三番瀬再生会議を傍聴して

牛野くみ子 千葉の干潟を守る会副代表

 今年に入って三番瀬再生は県主導が一層強まってきました。
 堂本千葉県知事は、住民参加、情報公開を謳った再生会議を、全国モデルと自負していますが、千葉県議会の7割を占める自民党からは、「三番瀬ばかりに金を費やしている。時間ばかりかかってさっぱり前に進まない」と突き上げられていることも確かです。また、「庁内のお偉いさんたちは101haの時の事業がやりたいのだ」と聞いたこともあります。そんなこともあってか、6月に行われた第19回三番瀬再生会議はひどいものでした。予定された時間の半分は県からの報告でした。再生会議をなんと心得ているのでしょう。
 その中の一つに「干潟的環境形成及び淡水導入の検討・試験」というのがあります。
 これは淡水導入や湿地再生をどこで行うかというもので、三番瀬再生の根幹に関係する重要議題です。ところが県は、再生会議に事前に諮ることなく庁内で5回検討したと報告したのです。これには委員もびっくり。「由々しきこと、心外」という声があがりました。県は事例収集などで忙しく、再生会議に事前に説明出来なかった、申し訳ないと謝罪しましたがまったくもって由々しきことです。
 また、行徳湿地の整備ということで海水交換を、現在の暗渠から開削にという提案が出されていましたが、県は経済的に負担が大きく、計画推進は困難と言い出したのです。自然再生というのは時間がかかって当然です。県の姿勢には努力をしようというかけらも見あたりません。円卓会議発足以来何年間も丁寧に議論されてきたものが、経済的云々で蹴られてしまうのです。

市川塩浜改修護岸前に広がる干潟

 現在、再生会議では一度も議論されていない議題に第2東京湾岸道路(2湾)があります。
 県の道路計画課に聞きに行くと、「2湾は構想中であり、ルートは未定」と、それ以上の答えは返ってきません。しかし、一方で知事は就任以来ずっと、2湾の要望を国に出してきました。そして、三番瀬の再生に影響を与えない形で2湾を進めると言ってきました。今年に入り、「平成19年度千葉県三番瀬再生実施計画(案)」が出されたこともあり、今後、再生会議で論じないわけには行かないでしょう。それとも三番瀬の再生に関係ないと言って密かにやってしまうかも。2湾の地下化にしろ高架にしろ、沈埋方式にしろ、三番瀬に悪影響を及ぼすことは必至です。猫実川河口域にある、水質浄化をしたり、稚魚の生育場になっているカキ礁は、壊滅してしまいます。
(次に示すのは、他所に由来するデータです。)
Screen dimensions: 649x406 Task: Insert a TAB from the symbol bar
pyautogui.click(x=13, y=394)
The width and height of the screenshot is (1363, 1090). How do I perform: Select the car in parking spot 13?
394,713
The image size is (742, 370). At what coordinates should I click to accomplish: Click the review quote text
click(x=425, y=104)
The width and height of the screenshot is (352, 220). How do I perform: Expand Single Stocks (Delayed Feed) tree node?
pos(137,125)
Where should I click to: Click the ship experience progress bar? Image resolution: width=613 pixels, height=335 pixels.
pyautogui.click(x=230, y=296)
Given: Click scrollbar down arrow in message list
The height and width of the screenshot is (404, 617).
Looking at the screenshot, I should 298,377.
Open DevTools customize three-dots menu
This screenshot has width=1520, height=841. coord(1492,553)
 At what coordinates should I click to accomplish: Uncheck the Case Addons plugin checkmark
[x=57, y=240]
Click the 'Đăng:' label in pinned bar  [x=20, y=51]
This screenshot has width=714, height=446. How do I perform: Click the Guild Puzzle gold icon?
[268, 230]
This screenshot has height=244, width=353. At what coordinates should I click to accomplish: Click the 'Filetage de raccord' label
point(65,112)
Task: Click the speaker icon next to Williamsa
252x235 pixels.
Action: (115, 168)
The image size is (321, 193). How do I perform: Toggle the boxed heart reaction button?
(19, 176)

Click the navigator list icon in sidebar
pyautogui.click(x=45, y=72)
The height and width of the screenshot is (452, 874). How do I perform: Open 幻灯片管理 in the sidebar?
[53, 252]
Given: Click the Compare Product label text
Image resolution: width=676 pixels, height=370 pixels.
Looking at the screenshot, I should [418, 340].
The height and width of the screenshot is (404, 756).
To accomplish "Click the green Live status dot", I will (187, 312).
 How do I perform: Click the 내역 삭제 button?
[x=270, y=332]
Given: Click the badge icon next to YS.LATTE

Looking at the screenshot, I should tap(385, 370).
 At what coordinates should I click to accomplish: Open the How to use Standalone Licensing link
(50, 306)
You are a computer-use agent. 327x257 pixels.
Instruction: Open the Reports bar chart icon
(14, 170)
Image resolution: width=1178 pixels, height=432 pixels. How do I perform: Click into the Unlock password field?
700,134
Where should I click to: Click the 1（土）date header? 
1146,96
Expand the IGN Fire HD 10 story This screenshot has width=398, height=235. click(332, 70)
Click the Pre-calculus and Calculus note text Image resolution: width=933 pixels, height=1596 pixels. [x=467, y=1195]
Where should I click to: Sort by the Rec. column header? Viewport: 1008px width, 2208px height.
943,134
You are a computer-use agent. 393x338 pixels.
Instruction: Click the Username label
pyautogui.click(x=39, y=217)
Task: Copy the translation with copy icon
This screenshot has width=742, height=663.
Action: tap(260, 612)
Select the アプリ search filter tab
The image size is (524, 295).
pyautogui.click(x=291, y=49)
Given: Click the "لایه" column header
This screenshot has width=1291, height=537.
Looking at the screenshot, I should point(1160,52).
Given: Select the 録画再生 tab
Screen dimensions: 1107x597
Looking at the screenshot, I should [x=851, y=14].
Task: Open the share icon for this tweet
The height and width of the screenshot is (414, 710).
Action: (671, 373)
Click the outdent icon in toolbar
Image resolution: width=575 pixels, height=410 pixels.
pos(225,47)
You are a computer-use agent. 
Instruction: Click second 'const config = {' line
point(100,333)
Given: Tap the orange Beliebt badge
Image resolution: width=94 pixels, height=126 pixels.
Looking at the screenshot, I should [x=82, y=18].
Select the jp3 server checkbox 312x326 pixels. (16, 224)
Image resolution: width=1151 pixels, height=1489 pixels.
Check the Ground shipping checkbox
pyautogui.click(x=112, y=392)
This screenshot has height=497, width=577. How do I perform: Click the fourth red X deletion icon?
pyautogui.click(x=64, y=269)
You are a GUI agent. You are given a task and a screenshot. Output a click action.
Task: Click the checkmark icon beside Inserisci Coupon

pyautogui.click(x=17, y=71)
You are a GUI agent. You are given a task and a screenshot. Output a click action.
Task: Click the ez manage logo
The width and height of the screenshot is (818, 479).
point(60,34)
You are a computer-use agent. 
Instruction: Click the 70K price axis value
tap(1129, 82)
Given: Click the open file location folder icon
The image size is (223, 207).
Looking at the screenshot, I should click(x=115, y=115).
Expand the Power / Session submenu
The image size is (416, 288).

2湾のために貴重な泥干潟に手を入れさせてはなりません。
 なにしろ、堂本知事は101haの埋め立て白紙撤回をしたのです。その中身は2湾と流域下水道でした。しかし埋め立てが出来ないと分かった時点で流域下水道は、先に都市計画決定されていた計画当初の用地場所に戻したのです。埋め立て白紙撤回で死んだはずの2湾が出てくるなんて。結局、県はやりたいものだけやろうとしているのでしょうか。そう思うと納得できますが、やっぱりやりたいことだけやるなんて、おかしいですね。
 これまで以上に私たちは頑張ります、ご支援よろしくお願い致します。